L’être humain comme microcosme

Un deuxième dualisme à dépasser est celui entre l’être humain et le vivant. S’en affranchir requiert de sortir de l’anthropocentrisme qui a placé l’être humain au centre de tout – prenant la place de Dieu –, en dehors et au-dessus du reste du vivant, c’est-à-dire dans une posture de supériorité. Ainsi, Descartes parle de l’être humain comme «maître et possesseur de la nature» – une domination rendue possible par le fait que, pour lui, la «nature n’est que matière». L’enjeu est donc de redonner à l’être humain sa juste place dans la création. On peut, là aussi, en s’inspirant notamment du corpus biblique et chrétien, proposer deux changements de regard.

Une première invitation est de considérer l’être humain comme un microcosme. Non seulement nous faisons partie du grand tout cosmique, mais ce dernier fait partie de notre être. Il vit en nous avec tous ses règnes: minéral, végétal et animal. La vertu écologique correspondante est l’humilité, dont la racine étymologique est la même que celle d’«humain»: l’humus. Selon le récit de la Genèse, Dieu nous a façonnés avec de la glaise. Nous sommes des «glébeux», traduit André Chouraqui. Nous sommes «poussières de terre» et, démontrent les astrophysiciens, «poussières d’étoile». Nous sommes aussi créés le même jour que les animaux et en dernier – non comme le couronnement hiérarchique de la création, mais comme sa récapitulation.

L’enjeu est d’apprendre la langue divine si mystérieusement dissimulée dans la nature.

Pont entre la Terre et le Ciel

Tous ces éléments expriment notre interdépendance profonde avec l’ensemble du vivant. Tout ce que nous faisons à la Terre et aux êtres qui l’habitent, nous le faisons à nous-mêmes, et inversement. Nous sommes par là-même appelés à la compassion. Ainsi, selon Laudato si’, «la désertification du sol est comme une maladie pour chacun et chacune, et nous pouvons nous lamenter sur l’extinction d’une espèce comme si elle était une mutilation de notre être».

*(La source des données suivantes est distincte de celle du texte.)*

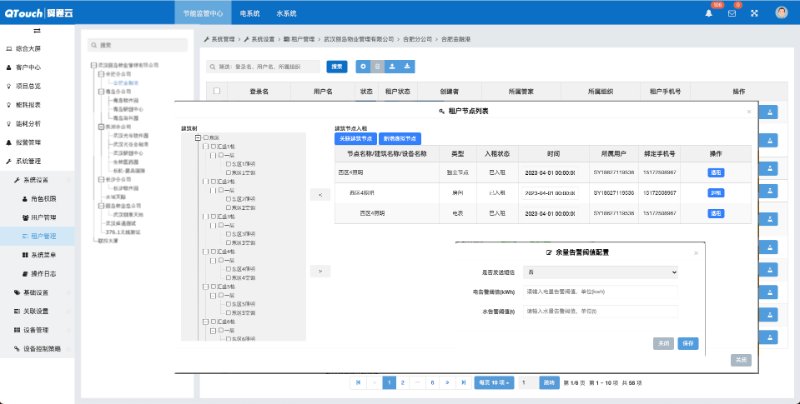Open 租户管理 in the left sidebar
This screenshot has width=800, height=404.
[x=43, y=236]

Une deuxième invitation est de voir l’être humain comme un pont entre la Terre et le Ciel. Modelés avec de la glaise, il est aussi créé à l’image et à la ressemblance de Dieu. Il est donc un «être frontière» (Grégoire de Nazianze, IVe siècle) qui appartient à la fois à la matière et à l’esprit, au fini et à l’infini, à la Terre et au Ciel. Cette condition ne nous donne aucun droit de supériorité ou de domination, mais une responsabilité. Notre vocation est de devenir un trait d’union entre les deux, un agent participant non à la défiguration de la création, mais à sa transfiguration.

Connaître par l’amour

Le troisième dualisme à surmonter est celui entre la raison et d’autres facultés de notre être, en particulier les sens, les émotions et l’intuition. Toute cette transformation intérieure au service de la grande transition ne saurait, en effet, être le fruit de la seule rationalité logique, exaltée par la modernité occidentale comme forme suprême de connaissance.

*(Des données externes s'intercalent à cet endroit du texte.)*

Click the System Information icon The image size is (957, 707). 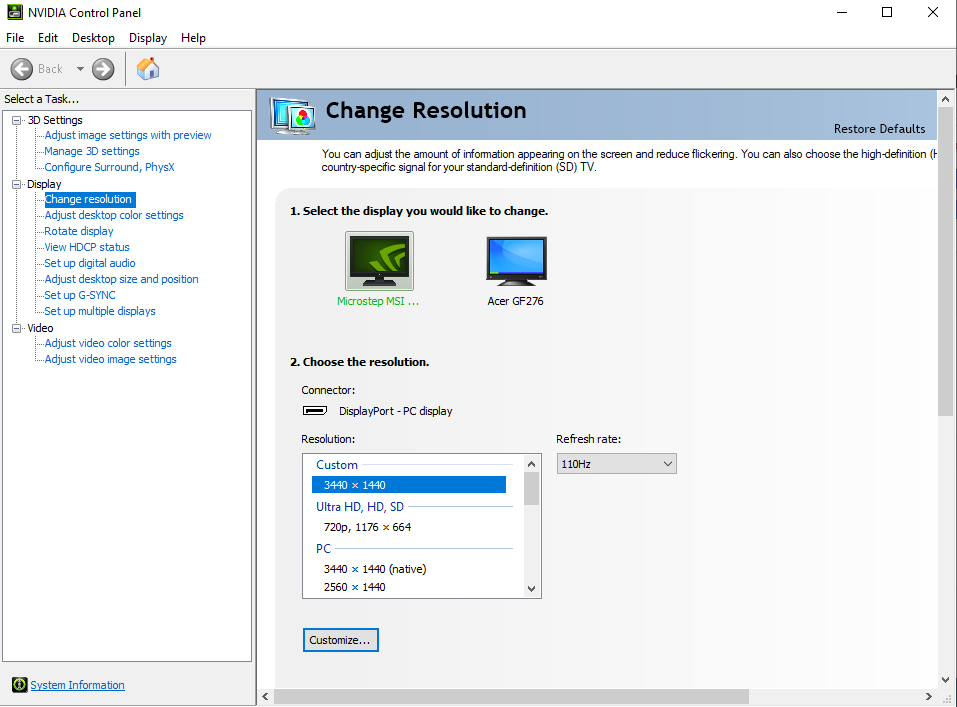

L’enjeu est d’«apprendre la langue divine si mystérieusement dissimulée dans la nature» (Bartholomée Ier). Pour cela, il convient d’éveiller et cultiver l’esprit ou intellect spirituel (noûs en grec). En réduisant l’être humain à un composé psychosomatique, la modernité occidentale a évacué cette faculté mystique qui nous permet de voir au-delà des apparences pour communier à la dimension de mystère et à la présence divine. L’écologie intégrale demande un mode de connaissance intégral, qui embrasse et articule les diverses intelligences (sensorielle, émotionnelle, rationnelle, imaginative et mystique) en les reliant au cœur, centre du centre de l’être.

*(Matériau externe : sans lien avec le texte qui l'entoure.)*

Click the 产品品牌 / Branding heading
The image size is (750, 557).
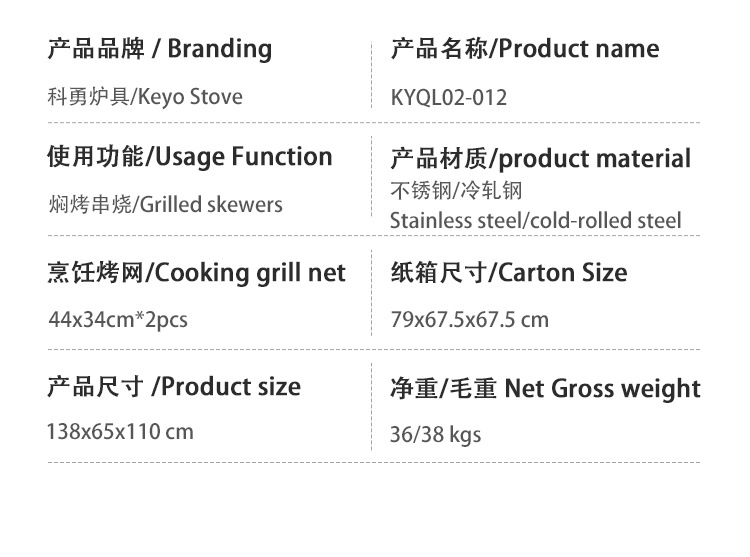159,49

Nous passons alors du savoir sur à la connaissance de. Une connaissance qui est co-naissance – naissance avec ce qui est à connaître – directe, intuitive, globale, paradoxale, au-delà de la dualité sujet-objet. Les clés en sont l’émerveillement – l’étreinte de la conscience par l’Esprit – et l’amour, si bien chanté par Dostoïevski: «Mes frères, aimez toute la création dans son ensemble et ses éléments, chaque feuille, chaque rayon, les animaux, les plantes. En aimant chaque chose, vous en comprendrez le mystère divin.»